Origin of Intramolecular versus Intermolecular C–H Arene Activation Selectivity by Cyclopentadienyl–Triphenylphosphine Iridium

Photolysis of (η5-C5Me5)Ir(PPh3)(H)2 in benzene generates the 16-electron (16e–) complex (η5-C5Me5)Ir(PPh3) that undergoes competitive intramolecular ortho-metalation with a phenyl group from −PPh3 and intermolecular C–H activation with benzene. Previous density functional theory (DFT) studies identified the intramolecular π-complex and the intermolecular benzene π-complex intermediates and their corresponding C–H activation transition states. However, neither the mechanism of interconversion between these intermediates nor the origin of intramolecular versus intermolecular pathway selectivity has been established. Here, we characterized the open-shell 16e– iridium species and extensively mapped out the energy landscape for intramolecular ortho-metalation of −PPh3 versus intermolecular benzene C–H activation. Also, we performed DFT-based direct dynamics simulations, and the results suggest that the intramolecular versus intermolecular pathway selectivity is determined dynamically within picoseconds as the 16e– iridium species evolves into a coordinatively saturated structure.
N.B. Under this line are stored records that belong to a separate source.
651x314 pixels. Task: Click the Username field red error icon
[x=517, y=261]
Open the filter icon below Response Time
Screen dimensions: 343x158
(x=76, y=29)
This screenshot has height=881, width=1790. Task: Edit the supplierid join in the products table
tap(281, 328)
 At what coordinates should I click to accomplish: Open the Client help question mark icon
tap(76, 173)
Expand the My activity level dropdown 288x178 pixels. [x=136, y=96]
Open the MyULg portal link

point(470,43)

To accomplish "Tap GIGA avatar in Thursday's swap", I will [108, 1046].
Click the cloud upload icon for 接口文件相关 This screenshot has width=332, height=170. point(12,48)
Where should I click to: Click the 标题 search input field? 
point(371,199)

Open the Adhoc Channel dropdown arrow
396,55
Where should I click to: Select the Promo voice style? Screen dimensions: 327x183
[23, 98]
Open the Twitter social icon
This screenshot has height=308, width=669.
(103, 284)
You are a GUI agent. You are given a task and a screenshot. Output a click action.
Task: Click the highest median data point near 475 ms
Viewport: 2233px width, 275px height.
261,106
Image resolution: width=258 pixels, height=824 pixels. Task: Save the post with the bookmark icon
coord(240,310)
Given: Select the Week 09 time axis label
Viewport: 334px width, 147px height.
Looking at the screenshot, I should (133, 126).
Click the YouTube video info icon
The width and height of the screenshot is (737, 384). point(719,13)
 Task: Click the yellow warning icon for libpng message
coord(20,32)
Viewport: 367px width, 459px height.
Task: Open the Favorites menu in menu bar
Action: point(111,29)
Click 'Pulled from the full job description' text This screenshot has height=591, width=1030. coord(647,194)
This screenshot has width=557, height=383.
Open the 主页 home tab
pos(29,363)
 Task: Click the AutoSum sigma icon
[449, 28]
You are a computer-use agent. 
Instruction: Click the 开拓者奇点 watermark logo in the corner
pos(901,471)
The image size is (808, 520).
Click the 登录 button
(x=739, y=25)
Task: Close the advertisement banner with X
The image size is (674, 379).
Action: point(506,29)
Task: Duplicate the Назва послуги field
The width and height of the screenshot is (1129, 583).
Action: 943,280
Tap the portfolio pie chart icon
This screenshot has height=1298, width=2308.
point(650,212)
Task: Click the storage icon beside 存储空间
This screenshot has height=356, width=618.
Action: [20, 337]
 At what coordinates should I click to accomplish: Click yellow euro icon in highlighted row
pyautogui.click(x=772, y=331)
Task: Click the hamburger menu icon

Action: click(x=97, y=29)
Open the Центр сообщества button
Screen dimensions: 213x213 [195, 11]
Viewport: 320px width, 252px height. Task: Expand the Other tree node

During this process, the π-complexes are formed concurrently with, instead of prior to, the iridium hydrides, which could not be explained by kinetic models that assume C–H cleavage as the rate-limiting step. These findings demonstrate that dynamics simulations in addition to DFT calculations are needed for a more complete mechanistic understanding of photoinduced C–H activation reactions, of which the product selectivity can be influenced by atomic motion.